RECORDS PROVIDED below:

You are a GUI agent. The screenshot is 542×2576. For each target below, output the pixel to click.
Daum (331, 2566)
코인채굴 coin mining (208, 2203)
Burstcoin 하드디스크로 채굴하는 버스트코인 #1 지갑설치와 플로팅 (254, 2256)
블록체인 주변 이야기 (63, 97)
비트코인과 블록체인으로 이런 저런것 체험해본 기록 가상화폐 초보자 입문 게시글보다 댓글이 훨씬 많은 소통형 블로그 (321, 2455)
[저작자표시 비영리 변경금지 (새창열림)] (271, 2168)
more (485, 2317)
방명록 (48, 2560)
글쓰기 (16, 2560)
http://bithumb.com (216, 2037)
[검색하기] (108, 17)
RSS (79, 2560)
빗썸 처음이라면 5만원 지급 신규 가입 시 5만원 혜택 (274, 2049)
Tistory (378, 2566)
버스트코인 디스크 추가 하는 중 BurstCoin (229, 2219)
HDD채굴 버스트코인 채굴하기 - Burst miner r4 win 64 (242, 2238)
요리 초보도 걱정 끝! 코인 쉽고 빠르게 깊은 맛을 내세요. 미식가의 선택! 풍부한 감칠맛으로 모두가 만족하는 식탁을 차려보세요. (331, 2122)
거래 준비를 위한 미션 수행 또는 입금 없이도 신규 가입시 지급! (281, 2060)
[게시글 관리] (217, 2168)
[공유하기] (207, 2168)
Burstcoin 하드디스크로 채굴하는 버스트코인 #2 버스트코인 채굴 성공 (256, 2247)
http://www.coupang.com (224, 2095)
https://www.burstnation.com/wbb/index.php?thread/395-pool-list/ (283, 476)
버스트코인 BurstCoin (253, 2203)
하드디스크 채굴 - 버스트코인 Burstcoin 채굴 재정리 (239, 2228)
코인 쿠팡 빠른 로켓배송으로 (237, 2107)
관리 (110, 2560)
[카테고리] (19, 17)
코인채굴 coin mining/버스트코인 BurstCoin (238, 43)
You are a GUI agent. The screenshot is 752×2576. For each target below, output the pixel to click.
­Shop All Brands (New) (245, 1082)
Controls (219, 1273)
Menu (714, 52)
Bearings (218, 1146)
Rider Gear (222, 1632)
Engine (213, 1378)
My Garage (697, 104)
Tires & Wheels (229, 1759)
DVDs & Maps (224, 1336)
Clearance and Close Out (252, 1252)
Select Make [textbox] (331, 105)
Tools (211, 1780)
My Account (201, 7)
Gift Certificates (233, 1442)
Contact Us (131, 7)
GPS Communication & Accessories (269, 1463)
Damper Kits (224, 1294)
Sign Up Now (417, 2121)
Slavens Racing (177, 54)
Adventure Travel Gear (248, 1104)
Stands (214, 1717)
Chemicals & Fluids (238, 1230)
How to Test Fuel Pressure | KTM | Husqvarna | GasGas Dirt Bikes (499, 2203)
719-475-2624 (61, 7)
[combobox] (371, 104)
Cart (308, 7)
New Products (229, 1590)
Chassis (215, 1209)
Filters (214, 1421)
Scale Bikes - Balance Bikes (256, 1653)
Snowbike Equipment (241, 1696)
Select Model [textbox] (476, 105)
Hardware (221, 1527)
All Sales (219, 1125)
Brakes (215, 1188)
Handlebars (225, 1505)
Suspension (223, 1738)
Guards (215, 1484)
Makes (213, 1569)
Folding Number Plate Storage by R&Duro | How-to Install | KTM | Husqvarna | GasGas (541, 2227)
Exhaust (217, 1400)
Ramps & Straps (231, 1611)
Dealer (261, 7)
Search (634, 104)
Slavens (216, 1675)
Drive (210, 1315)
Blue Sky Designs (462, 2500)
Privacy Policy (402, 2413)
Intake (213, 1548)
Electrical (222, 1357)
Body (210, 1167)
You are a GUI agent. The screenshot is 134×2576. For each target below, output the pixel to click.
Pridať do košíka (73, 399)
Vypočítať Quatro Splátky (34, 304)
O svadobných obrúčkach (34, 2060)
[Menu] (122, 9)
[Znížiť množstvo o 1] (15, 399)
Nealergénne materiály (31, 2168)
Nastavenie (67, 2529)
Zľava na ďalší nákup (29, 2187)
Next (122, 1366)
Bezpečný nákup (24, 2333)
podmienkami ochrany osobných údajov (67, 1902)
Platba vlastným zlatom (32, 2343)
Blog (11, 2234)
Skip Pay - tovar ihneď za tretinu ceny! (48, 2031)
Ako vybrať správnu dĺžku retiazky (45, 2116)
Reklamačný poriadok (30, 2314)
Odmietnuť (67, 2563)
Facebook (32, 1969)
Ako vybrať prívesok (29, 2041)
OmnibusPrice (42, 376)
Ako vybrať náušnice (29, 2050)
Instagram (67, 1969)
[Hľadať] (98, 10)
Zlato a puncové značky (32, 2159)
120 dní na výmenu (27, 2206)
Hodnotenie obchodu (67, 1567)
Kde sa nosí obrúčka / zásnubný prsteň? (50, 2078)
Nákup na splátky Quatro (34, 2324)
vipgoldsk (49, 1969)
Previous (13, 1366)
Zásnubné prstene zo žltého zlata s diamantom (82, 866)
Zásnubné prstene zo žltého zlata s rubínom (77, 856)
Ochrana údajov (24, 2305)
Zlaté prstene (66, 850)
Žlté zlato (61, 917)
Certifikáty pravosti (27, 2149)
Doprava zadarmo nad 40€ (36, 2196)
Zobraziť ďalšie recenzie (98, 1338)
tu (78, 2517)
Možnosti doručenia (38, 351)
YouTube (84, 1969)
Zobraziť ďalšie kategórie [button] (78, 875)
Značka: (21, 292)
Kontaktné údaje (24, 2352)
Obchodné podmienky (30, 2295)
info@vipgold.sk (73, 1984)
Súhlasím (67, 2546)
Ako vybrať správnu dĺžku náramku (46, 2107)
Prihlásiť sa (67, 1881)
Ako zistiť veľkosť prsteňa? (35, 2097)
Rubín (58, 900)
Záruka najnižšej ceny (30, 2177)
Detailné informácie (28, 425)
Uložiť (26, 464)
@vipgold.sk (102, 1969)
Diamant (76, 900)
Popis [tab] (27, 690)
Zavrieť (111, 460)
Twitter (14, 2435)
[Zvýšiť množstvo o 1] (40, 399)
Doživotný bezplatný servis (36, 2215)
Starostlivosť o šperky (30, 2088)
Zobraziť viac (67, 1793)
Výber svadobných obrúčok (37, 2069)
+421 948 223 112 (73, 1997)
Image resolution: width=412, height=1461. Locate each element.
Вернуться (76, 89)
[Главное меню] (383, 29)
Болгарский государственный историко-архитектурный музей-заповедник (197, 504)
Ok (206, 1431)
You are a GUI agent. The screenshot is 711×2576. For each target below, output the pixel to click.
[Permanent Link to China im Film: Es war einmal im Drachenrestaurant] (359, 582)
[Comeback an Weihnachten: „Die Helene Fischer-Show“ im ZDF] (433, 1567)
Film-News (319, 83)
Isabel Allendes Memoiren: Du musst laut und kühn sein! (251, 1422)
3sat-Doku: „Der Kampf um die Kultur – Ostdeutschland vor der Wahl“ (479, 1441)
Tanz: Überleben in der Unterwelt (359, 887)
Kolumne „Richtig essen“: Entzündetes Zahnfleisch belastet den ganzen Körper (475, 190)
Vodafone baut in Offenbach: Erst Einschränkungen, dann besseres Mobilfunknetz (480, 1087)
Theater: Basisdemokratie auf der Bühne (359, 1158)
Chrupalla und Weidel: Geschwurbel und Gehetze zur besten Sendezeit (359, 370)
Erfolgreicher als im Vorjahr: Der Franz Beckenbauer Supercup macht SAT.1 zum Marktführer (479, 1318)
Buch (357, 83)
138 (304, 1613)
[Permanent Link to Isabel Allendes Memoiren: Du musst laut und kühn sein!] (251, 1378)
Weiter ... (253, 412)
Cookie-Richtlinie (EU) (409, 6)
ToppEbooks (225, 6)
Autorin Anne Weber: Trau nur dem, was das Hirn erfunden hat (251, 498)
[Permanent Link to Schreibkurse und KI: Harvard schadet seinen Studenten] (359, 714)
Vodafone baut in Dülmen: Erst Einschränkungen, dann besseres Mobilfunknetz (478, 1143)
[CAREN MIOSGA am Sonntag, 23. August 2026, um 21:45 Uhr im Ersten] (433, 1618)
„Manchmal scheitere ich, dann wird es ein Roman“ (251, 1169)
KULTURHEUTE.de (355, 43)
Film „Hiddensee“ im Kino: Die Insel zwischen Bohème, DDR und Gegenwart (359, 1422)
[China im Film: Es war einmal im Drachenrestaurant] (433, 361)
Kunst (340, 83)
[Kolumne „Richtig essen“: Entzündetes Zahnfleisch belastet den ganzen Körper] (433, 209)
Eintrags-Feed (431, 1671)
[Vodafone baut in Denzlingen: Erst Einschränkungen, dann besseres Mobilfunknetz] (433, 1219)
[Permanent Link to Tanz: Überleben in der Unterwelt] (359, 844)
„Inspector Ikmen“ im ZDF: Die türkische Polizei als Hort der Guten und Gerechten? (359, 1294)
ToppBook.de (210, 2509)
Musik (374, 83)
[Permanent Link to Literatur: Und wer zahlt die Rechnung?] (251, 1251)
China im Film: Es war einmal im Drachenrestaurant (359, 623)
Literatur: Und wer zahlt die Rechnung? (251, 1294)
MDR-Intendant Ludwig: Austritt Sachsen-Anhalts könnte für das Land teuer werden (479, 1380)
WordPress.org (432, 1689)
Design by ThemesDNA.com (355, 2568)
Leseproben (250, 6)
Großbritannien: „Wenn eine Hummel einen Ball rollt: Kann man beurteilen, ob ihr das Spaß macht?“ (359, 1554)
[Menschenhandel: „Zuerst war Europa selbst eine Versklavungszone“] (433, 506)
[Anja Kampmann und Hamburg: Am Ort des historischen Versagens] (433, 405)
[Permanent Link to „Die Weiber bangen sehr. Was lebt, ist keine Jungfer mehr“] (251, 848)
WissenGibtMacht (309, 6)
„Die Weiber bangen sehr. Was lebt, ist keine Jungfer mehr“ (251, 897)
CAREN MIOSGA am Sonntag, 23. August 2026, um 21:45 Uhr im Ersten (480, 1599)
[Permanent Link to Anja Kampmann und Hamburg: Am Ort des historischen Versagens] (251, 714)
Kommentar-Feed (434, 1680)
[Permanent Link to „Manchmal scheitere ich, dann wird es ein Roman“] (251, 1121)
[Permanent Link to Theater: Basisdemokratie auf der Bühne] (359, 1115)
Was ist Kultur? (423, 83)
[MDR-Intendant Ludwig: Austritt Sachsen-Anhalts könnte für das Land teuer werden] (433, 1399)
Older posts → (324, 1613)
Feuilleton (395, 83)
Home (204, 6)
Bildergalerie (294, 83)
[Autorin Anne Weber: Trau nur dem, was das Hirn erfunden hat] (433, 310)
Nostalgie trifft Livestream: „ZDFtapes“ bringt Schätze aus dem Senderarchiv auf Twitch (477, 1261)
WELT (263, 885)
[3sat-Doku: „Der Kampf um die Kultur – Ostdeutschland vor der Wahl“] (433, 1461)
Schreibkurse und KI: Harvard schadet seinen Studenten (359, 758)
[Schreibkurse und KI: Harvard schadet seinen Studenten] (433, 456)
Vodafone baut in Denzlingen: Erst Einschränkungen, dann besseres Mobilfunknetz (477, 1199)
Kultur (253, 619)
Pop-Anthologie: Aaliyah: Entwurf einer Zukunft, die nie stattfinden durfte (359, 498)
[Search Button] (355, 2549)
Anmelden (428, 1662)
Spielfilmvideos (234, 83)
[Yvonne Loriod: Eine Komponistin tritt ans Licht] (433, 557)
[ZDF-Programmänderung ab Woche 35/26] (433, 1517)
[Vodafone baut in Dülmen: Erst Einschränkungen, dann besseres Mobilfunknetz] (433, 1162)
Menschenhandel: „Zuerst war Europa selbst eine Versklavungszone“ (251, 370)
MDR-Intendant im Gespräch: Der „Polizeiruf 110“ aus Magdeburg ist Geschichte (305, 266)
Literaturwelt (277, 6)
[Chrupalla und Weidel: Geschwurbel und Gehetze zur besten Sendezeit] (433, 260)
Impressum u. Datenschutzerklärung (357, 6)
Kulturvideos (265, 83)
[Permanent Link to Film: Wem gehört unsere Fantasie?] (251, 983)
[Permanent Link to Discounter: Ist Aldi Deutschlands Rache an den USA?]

End of RECORDS PROVIDED.

WORK REQUEST
Look through the material above and print exactly the lines from the one containing "WELT (263, 885)" to the one containing "Kultur (253, 619)", both included, and nothing more.

OUTPUT FOR THIS TASK
WELT (263, 885)
[3sat-Doku: „Der Kampf um die Kultur – Ostdeutschland vor der Wahl“] (433, 1461)
Schreibkurse und KI: Harvard schadet seinen Studenten (359, 758)
[Schreibkurse und KI: Harvard schadet seinen Studenten] (433, 456)
Vodafone baut in Denzlingen: Erst Einschränkungen, dann besseres Mobilfunknetz (477, 1199)
Kultur (253, 619)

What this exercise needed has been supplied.